ETHNOPHARMACOLOGICAL RELEVANCE: Saffron (Crocus sativus L.) is considered in the Iranian traditional medicine because of many therapeutic properties such as sedative agent, strengthen the stomach and liver, improving the uterus disorders and infectious wounds. The detoxification of alcohol was one of the most important of saffron effects in ancient medicine. AIM OF THE STUDY: In the current research, the protective effects of saffron aqueous extract (Aq. Ext.) versus oxidative stress, apoptosis, inflammation, histopathological and biochemical abnormalities induced by ethanol were evaluated. MATERIALS & METHODS: The male Wistar rats were divided into seven groups consisted of 6 rats in control (distilled water), ethanol (5 g/kg - 50% v/v), Aq. Ext. (40, 80 and 160 mg/kg) plus ethanol, Aq. Ext. 80 and 160 mg/kg. Animals were treated for four weeks and at the end of treatment period, histopathological damages, biochemical markers, apoptosis, levels of MDA and GSH, TNF-α and IL-6 were evaluated. RESULTS:Ethanol induced nephrotoxicity and hepatotoxicity as evidenced by histopathological damages and biochemical abnormalities. The level of MDA was significantly enhanced while GSH content was remarkably reduced in ethanol-treated rats, but protective groups restored them. Also, the levels of TNF-α and IL-6 were regulated by Aq. Ext. Furthermore, the effects of ethanol on histopathological and biochemical parameters were improved by Aq.

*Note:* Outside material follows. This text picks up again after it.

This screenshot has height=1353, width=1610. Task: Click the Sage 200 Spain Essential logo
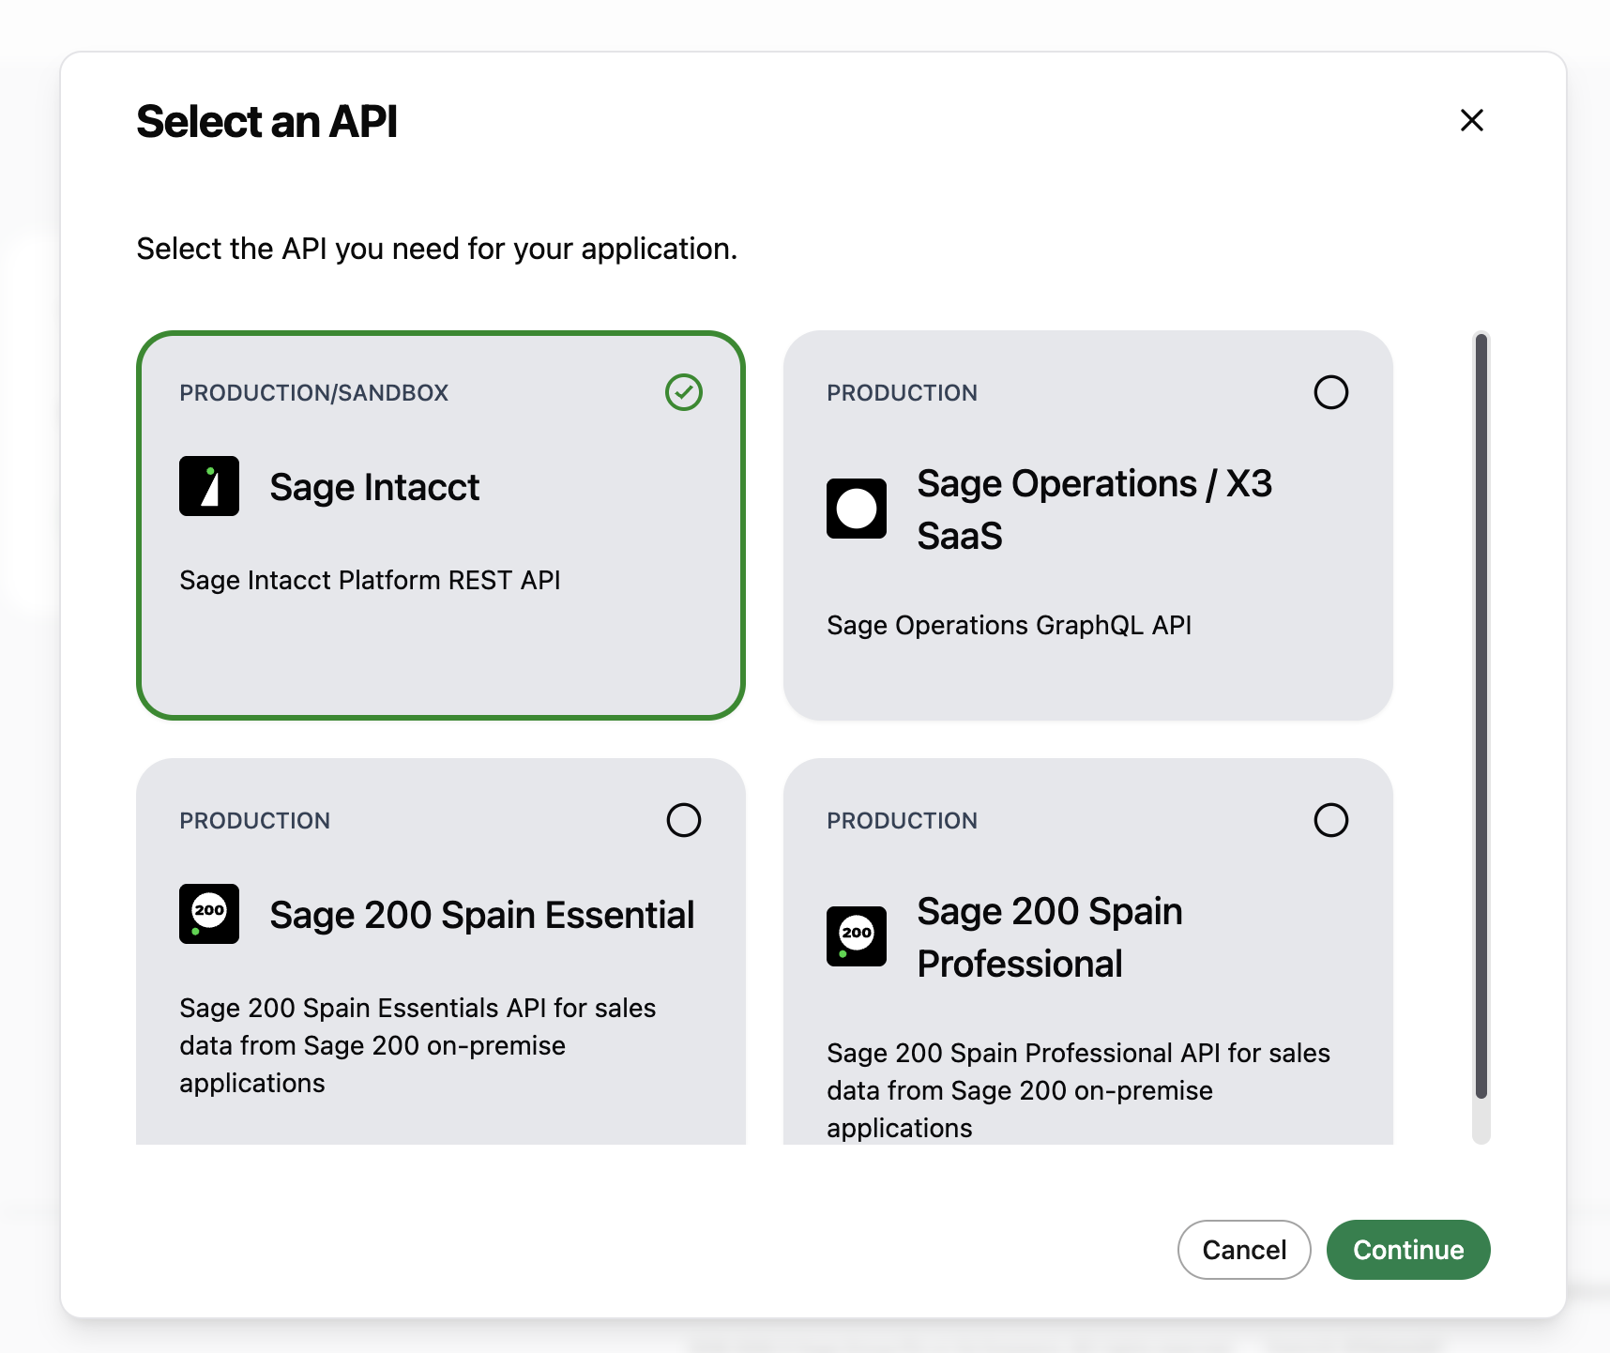click(x=209, y=914)
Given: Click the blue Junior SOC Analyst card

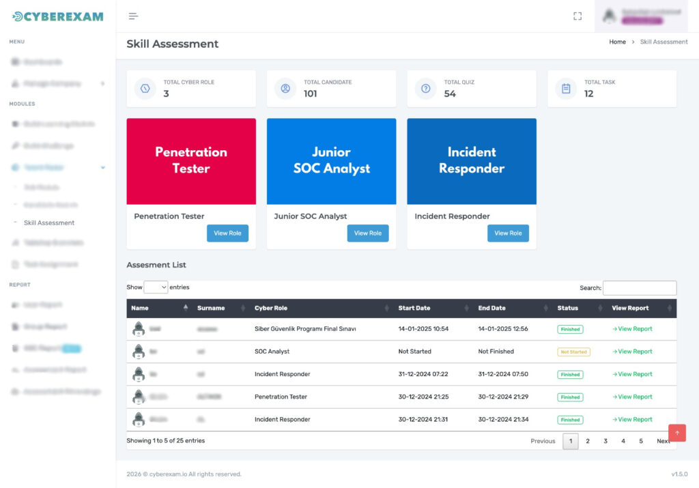Looking at the screenshot, I should [331, 161].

Ext. The ethanol increased the expression of Bax/Bcl2 ratio, caspase-3, -8, and -9. Real-time PCR and western blot analysis proved that Aq. Ext. treatment inhibited apoptosis induced by ethanol through decreasing the Bax/Bcl2 ratio (mRNA and protein) and caspases-3, -8, and -9 levels in the kidney and liver. CONCLUSION: The results of this research demonstrated that Aq. Ext. could exert protective effects against ethanoltoxicity in rat kidney and liver via antioxidant, anti-apoptosis, and anti-inflammatory effects.